The fascinating thing about PeerTube right now is that the frontend experience actually seems to be best on other services. This is primarily because discoverability between instances is fairly poor due to both federation mechanics and due to the nature of bootstrapping social. Because Lemmy and Mastodon feature their own human driven mechanisms for content discovery this problem is largely solved so long as you are browsing through another platform (the same mechanisms do not seem to transfer well to a youtube like frontend, although nobody has tried yet). Comments made on Lemmy and Mastodon will also federate back to PeerTube so you’re not segregated based on what service you follow from.
Check out some popular channels:
!veronicaexplains_channel@tilvids.com
!letstalkphilosophy_channel@tilvids.com
!alliterative_channel@tilvids.com
!kde@tube.kockatoo.org
!lofiorchestra@makertube.net
!random_retro@makertube.net
Tips:
- All of the above are channels. On Lemmy you can only subscribe to channels while on Mastodon you can subscribe to both channels and users. This is important as some videos get federated under the channels and some under the users. I believe this is up to the individual creator.
- Whitelist only is still fairly popular among PeerTube instances so you may not be able to access all creators from your Lemmy instance.
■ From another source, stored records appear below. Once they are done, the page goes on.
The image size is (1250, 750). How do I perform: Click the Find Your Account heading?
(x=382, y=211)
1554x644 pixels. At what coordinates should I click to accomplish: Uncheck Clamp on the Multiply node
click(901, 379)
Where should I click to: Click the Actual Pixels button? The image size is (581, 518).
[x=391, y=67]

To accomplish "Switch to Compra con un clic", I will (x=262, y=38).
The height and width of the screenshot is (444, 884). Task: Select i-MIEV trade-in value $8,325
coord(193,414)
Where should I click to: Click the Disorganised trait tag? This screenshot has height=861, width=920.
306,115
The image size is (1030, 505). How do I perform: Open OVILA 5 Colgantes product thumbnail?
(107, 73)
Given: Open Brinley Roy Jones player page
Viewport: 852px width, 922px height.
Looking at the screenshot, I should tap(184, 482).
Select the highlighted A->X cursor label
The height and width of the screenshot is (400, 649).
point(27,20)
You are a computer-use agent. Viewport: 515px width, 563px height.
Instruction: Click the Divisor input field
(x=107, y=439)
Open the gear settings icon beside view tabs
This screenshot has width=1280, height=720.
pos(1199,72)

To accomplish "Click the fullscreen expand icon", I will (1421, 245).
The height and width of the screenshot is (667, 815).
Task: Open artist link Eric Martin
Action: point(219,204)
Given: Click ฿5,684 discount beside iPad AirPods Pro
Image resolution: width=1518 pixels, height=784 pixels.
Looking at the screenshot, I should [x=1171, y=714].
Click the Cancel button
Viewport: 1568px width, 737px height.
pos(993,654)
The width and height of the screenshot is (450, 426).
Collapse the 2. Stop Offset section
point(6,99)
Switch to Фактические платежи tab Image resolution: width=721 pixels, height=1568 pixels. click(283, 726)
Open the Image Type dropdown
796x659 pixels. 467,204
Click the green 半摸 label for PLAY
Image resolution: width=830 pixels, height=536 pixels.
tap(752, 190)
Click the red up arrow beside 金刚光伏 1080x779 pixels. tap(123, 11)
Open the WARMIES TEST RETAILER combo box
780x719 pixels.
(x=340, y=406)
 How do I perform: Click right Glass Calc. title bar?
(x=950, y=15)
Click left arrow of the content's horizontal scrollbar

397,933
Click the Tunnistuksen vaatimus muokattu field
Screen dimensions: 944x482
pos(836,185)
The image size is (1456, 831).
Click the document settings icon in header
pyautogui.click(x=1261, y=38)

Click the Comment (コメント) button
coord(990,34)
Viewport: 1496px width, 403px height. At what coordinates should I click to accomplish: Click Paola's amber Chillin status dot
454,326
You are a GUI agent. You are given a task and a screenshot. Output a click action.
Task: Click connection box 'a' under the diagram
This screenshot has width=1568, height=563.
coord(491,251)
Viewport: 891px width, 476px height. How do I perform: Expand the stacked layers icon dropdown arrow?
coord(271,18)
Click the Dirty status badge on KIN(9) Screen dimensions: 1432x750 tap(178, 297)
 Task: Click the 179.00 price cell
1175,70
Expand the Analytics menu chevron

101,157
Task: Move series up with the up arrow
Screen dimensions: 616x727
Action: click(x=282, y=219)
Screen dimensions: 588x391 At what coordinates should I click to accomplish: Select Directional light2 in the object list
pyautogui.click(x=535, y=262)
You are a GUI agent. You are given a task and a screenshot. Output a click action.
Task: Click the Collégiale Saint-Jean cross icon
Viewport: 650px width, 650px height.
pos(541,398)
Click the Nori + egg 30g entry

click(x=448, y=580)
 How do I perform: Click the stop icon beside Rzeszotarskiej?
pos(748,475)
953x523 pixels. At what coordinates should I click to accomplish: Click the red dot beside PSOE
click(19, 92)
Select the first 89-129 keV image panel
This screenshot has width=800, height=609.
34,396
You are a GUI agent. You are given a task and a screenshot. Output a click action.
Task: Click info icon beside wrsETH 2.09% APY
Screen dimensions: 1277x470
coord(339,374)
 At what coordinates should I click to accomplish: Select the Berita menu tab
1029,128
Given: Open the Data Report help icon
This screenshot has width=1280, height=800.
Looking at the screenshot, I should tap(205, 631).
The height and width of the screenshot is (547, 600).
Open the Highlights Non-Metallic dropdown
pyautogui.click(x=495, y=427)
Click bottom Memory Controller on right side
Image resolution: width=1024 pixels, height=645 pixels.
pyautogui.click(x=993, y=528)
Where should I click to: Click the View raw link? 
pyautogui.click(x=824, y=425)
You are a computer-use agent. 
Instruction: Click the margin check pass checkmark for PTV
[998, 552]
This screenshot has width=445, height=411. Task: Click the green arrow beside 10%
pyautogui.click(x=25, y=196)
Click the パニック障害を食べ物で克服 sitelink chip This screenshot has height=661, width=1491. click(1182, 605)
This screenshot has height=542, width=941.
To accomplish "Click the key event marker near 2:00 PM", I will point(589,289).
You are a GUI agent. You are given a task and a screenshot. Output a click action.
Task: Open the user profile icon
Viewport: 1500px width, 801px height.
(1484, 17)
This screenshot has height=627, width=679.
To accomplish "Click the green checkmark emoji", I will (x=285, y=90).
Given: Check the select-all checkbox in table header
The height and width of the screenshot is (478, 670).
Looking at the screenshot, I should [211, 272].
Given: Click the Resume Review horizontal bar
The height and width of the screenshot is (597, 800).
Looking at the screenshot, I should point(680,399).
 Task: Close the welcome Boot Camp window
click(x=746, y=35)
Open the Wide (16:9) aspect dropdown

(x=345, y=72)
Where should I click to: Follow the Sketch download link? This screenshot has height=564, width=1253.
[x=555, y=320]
- Federation does not backfill so if the channels appear blank don’t panic. It will fill in with future videos.
- If you follow these channels from Mastodon and then put them in a list you have a feed that is analogous to Youtube’s subscribed page.
- Major advantage to following from Mastodon in these early days is it puts you in a better position to help these channels grow, If the boost button is right there things are a lot more likely to gain traction.
I really don’t see any reason the two can’t simply work better in tandem. Video hosting is definitely a whole different beast technically and I don’t mind the idea of having a fairly dedicated and experienced team in the form of framasoft. Particularly because Lemmy has it’s own set of scaling issues that probably need to be worked on. That said I think that the problem of content discovery is also hard (maybe the hardest) and probably will turn into it’s own set of services with some fairly sophisticated tooling but in the short term while that niche remains unfilled Lemmy and Mastodon seem like the natural choice.
Like I said, I think they should wield their expertise towards making alt implementations of Mastodon and Lemmy that support multiple ways of video—paywall or otherwise—because the primary problem with video is always distribution and engagement. Miming YouTube more directly will always fail. It has for two decades now.